# START OF Passage to read

In his book More than you know, Michael J. Mauboussin tells the story of a portfolio manager working in an investment company of roughly twenty additional managers. After assessing the poor performance of the group, the company’s treasurer decided to evaluate each manager’s decision methods. So he measured how many of the assets under each manager outperformed the market, as he thought that a simple dart-throwing choice would produce 50% outperformers. This portfolio manager was in a shocking position because he was one of the best performers of the group while keeping the worst percent of outperforming stocks.

When asked why was such a discrepancy between his excellent results and his bad average of outperformers, he answered with a beautiful lesson in probability: The frequency of correctness does not matter; it is the magnitude of correctness that matters. 

Transposed to the trading profession, The frequency of the winners does not matter. What matters is the reward-to-risk ratio of the winners.

Expected-Value A bull Versus Bear Case.

Since a combination of both parameters will produce our results, how should we evaluate a trade situation?

Mauboussin recalls an anecdote taken from Nassim Taleb’s Fooled by Randomness, where Nassim was asked about his views of the markets. He said there was a 70% chance the market had a slight upward movement in the coming week. Someone noted that he was short on a significant position in S&P futures. That was the opposite of what he was telling was his view of the market. So, Taleb explained his position in the expected-value form:

Market events Probability Magnitude Expected Value
Market moves up 70% 1% 0.700%
Market moves down 30% -10% -3.000%
Total 100% -2.300%

  As we see, the most probable outcome is the market goes up, but the expected value of a long bet is negative, the reason being, their magnitude is asymmetric. 

Now, consider the change in perception about the market if we start trading using this kind of decision methodology. On the one hand, we would start looking at both sides of the market. The trader will use a more objective methodology, taking out most of the personal biases from the trading decision. On the other hand, trading will be more focused on the size of the reward than on the frequency of small ego satisfactions.

The use of a system based on the expected value of a move will have another useful side-effect. The system will be much less dependent on the frequency of success and more focused on the potential rewards for its risk.

We Assign to much value to the frequency of success

Consider the following equity graph:

 

Fig 1 – Game with 90% winners where the player pays 10 dollars on losers and gains 1 dollar on gainers

This is a simulation of a game with 90% winners but with a reward-to-risk ratio of 0.1. Which means a loss wipes the value of ten previous winners.

Then, consider the next equity graph:

Fig 1 – Game with 10% winners where the player pays 1 dollar on losers and gains 10 dollars on gainers

A couple of interesting conclusions from the above graphs. One is that being right is unimportant, and two, that we don’t need to predict to be profitable. What we need is a proper method to assess the odds, and most importantly, define the reward-to-risk situation of the trade, utilizing the Expected Value concept,

By focusing on rewards instead of frequency of gainers, our strategy is protected against a momentary drop in the percent of winners.

# END OF Passage to read
# START OF Information shown

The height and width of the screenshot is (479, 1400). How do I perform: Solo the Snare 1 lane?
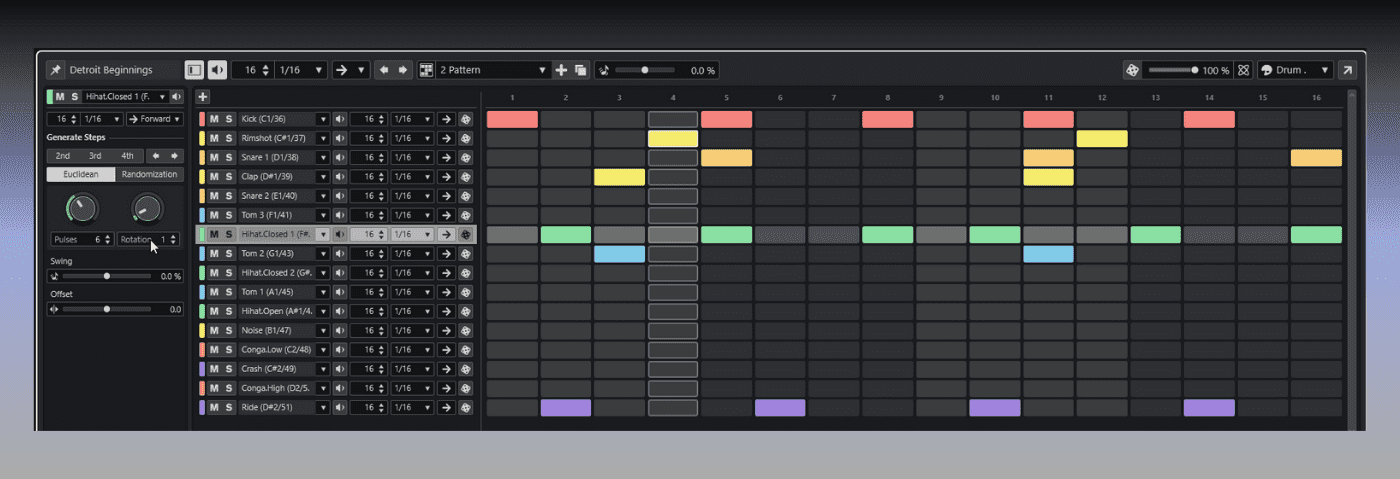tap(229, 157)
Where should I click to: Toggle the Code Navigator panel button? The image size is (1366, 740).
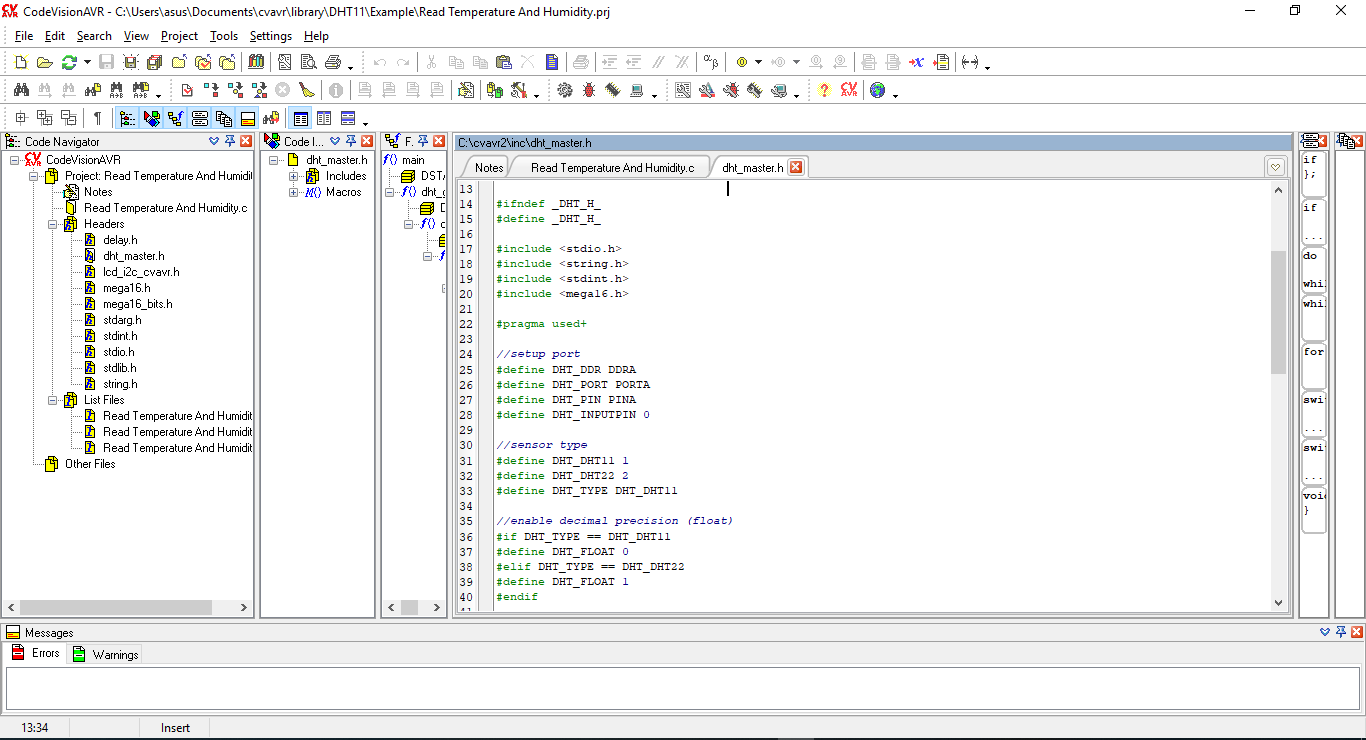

# END OF Information shown

Tasks and exercises:
**A)** In the passage on expected value in trading, what did the portfolio manager say matters more than how often one is correct?
**B)** Continue the passage on expected value in trading from its final sentence.

Answers to the tasks:
**A)** The magnitude of correctness.

**B)**
The profitability rule

P  > 1 / (1+ R)  [1]

The equation above that tells the minimum percent winners needed for a strategy to be profitable if its average reward-to-risk ratio is R.

Of course, using [1], we could solve the problem of the minimum reward-to-risk ratio R required for a system with percent winners P.

R > (1-P)/P    [2]

We can apply one of these formulas to a spreadsheet and get the following table, which shows the break-even points for reward-to-risk scenarios against the percent winners.

We can see that a high reward-to-risk factor is a terrific way to protect us against a losing streak. The higher the R, the better. Let’s suppose that R = 5xr where r is the risk. Under this scenario, we can be wrong four times for every winner and still be profitable.

Final words

It is tough to keep profitable a low reward-to-risk strategy because it is unlikely to maintain high rates of success over a long period.

If we can create strategies focused on reward-to-risk ratios beyond 2.5, forecasting is not an issue, as it only needs to be right more than 28.6% of the time.

We can build trading systems with Reward ratios as our main parameter, while the rest of them could just be considered improvements.

It is much more sound to build an analysis methodology that weighs both sides of the trade using the Expected value formula.

The real focus of a trader is to search and find low-risk opportunities, with low cost and high reward (showing positive Expected value).

 


Appendix: The Jupyter Notebook of the Game Simulator

%pylab inline
Populating the interactive namespace from numpy and matplotlib
%load_ext Cython
from scipy import stats
import warnings
warnings.filterwarnings("ignore")
The Cython extension is already loaded. To reload it, use:
  %reload_ext Cython
from scipy import stats, integrate
import matplotlib.pyplot as plt
import seaborn as sns
sns.set(color_codes=True)
import numpy as np
%%cython
import numpy as np
from matplotlib import pyplot as plt

# the computation of the account history. We use cython for faster results
# in the case of thousands of histories it matters.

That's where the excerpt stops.